### Extract to read
▼

Next, the lineup of authors on the longlist”. Perennial Nobel bridesmaids Haruki Murakami, Margaret Atwood, Cormac McCarthy, and Ngugi wa Thiong’o, among others, sit alongside Zadie Smith, literary power couple Paul Auster and Siri Hustvedt, musician Patti Smith, Israeli writer Amos Oz and Polish author Olga Tokarczuk, who won the Man Booker International Prize this year. But the longlist for the prize also includes global literary superstars such as JK Rowling, Chimamanda Ngozi Adichie, and Elena Ferrante. Twelve Swedish writers made the cut, as did Booker winner Arundhati Roy. Several authors, including those nominated, took to Twitter to express their opinions on the alternative Nobel.
While it’s clear whom Meena Kandasamy’s vote went to, she also added her reservations about the nature of powerhouse prizes such as the Nobel: “I sort of think there’s a musical chairs on these prizes, so if they give it to a Canadian (or whatever nationality), they wait for a l-o-n-g time before they give it to the next one”. It’s an echo of the questions and qualms regarding literary geography and national identity that have emerged from even a cursory look at the Nobel statistics.
Hello, genre
Fantasy writers Nnedi Okorafor and Neil Gaiman also feature on the long list. Making an important statement about the debates between serious “literary fiction” and what we generally refer to as “genre fiction”, Okorafor wrote: “I’ll just say it, there’s respect paid to many types of truth-tellers, including those of fantasy, science fiction, and young adult literature. And it’s done in the same space as ‘literary’ fiction. It’s about time.” In the same vein, Neil Gaiman also expressed his utter delight at sitting on a list alongside such exciting, arguably unexpected names: “It’s cooler to be nominated for this than to win a real one” he tweeted.
In her essay in the The New Yorker, Alexandra Schwartz concluded on an important, even hopeful note: “There is nothing normative or definitive about the Nobel Prize and its winners,” she wrote. “What makes the prize relevant is our belief that it is. The academy’s scandal is a reminder that it owes its legitimacy to us readers.” It is not an overstatement to say that the New Academy has nudged aside the Nobel’s apparent normativity, picked up the pieces after it fell from the pedestal it was placed on, and made something bookishly beautiful from it. Prizes often boast about their scandals, controversies circuit around them and these in turn boost their prestige within the cultural and literary landscape. Whether the Nobel will recover from a scandal of such scale only time – and the 2019 prize – will tell. For now, the future of books is where it should be – in the hands of readers. And perhaps, it is even returning to the roots it was founded on, travelling as it is in the “ideal direction”.

▲

### Extracted entries
▼

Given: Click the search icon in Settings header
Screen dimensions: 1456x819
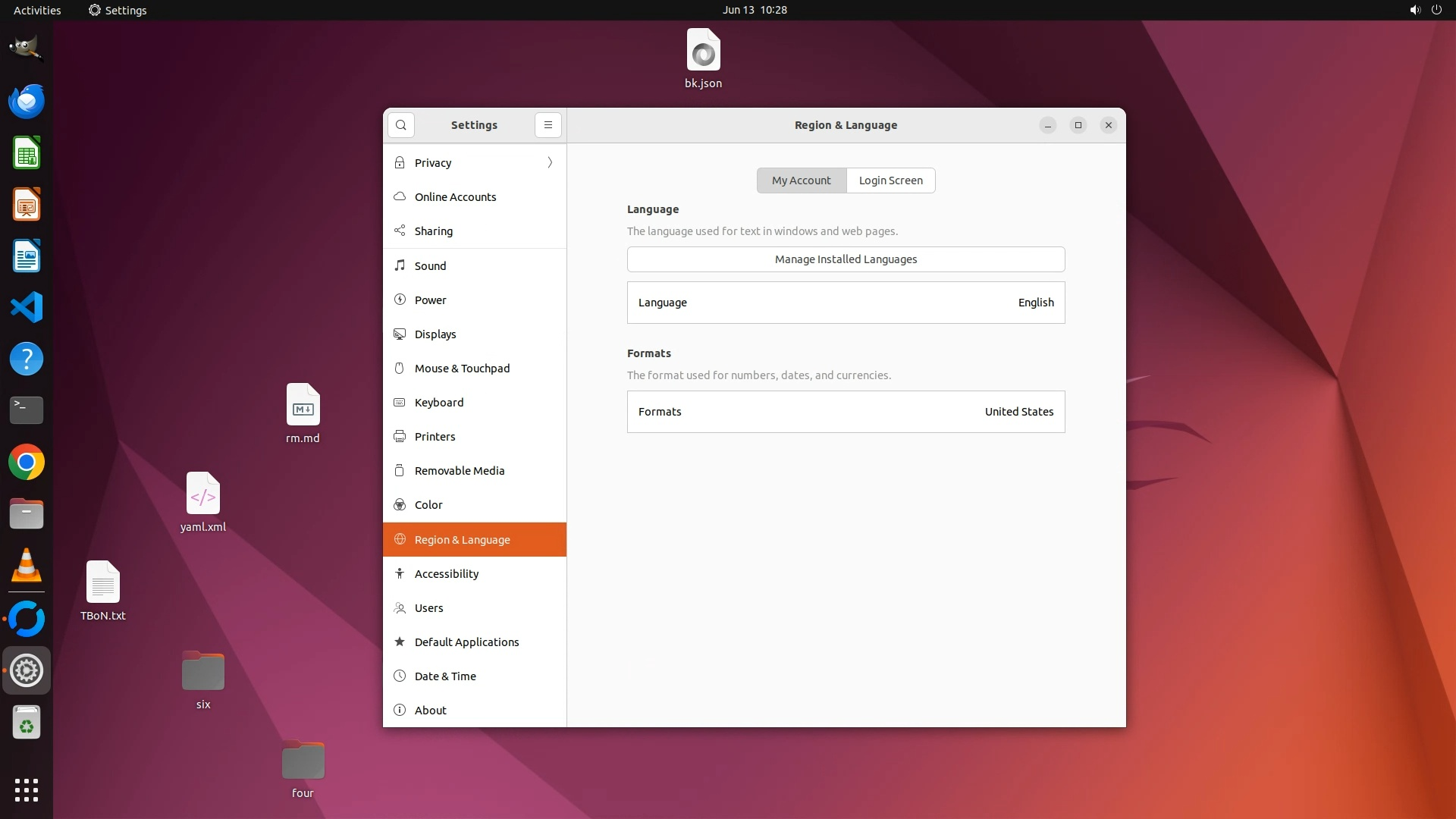Looking at the screenshot, I should (x=400, y=125).
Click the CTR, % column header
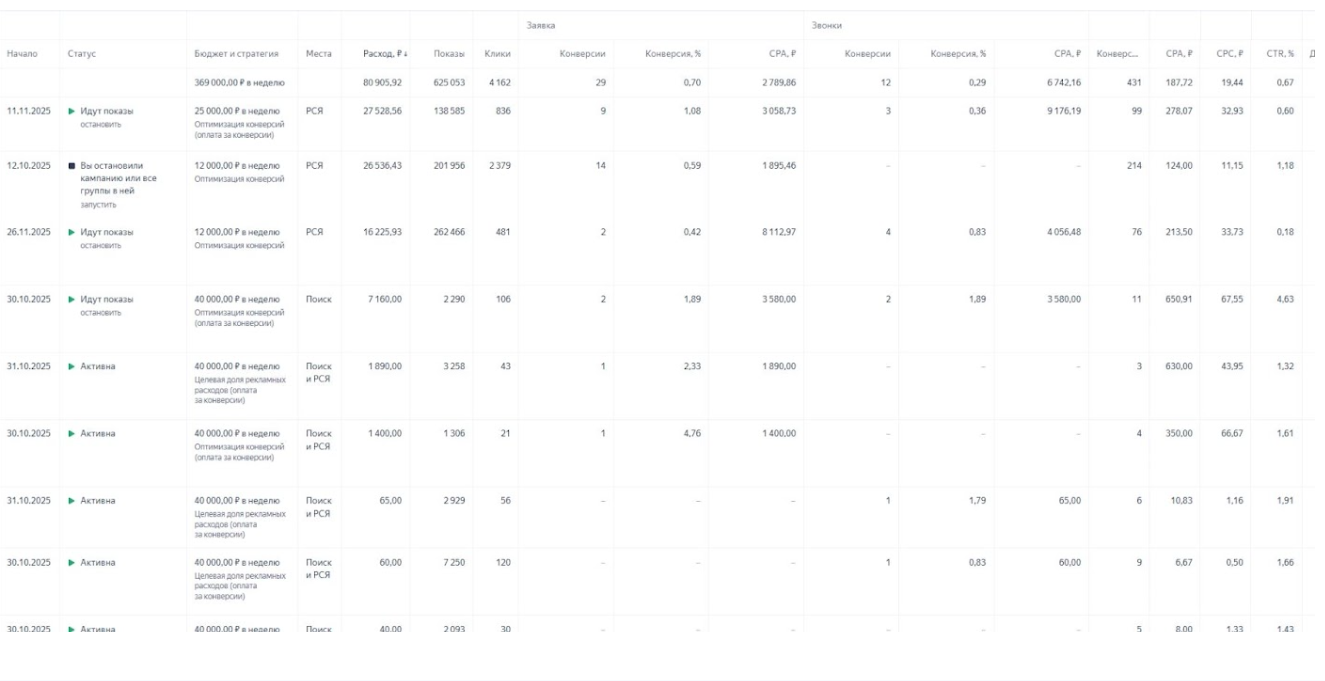The image size is (1325, 681). [1280, 54]
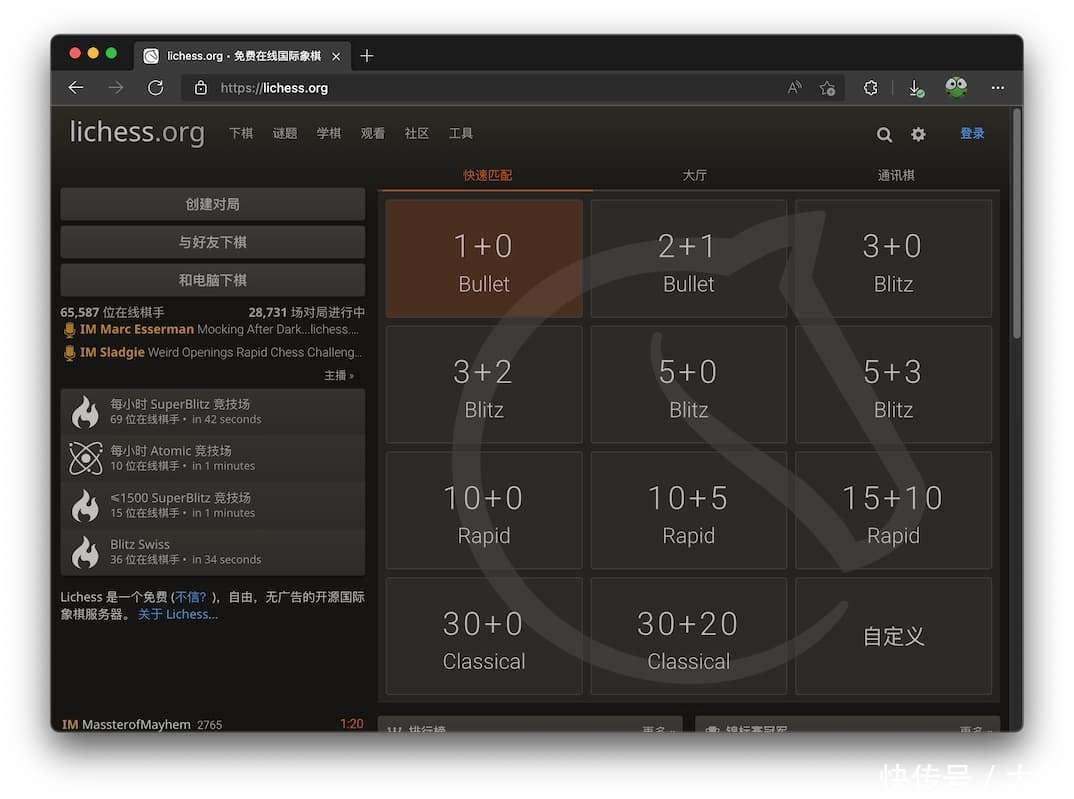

▲

### Stated goal 1
Translate this sentence from the piece on the alternative Nobel longlist into Spanish: "Twelve Swedish writers made the cut, as did Booker winner Arundhati Roy."
### Stated goal 2
Answer these questions from the piece on the alternative Nobel longlist:
(a) Which prize did Olga Tokarczuk win this year?
(b) Which two fantasy writers also feature on the longlist?
(c) In which publication did Alexandra Schwartz's essay appear?

### Written solution 1
Doce escritores suecos entraron en la selección, al igual que la ganadora del Booker Arundhati Roy.

### Written solution 2
(a) The Man Booker International Prize.
(b) Nnedi Okorafor and Neil Gaiman.
(c) The New Yorker.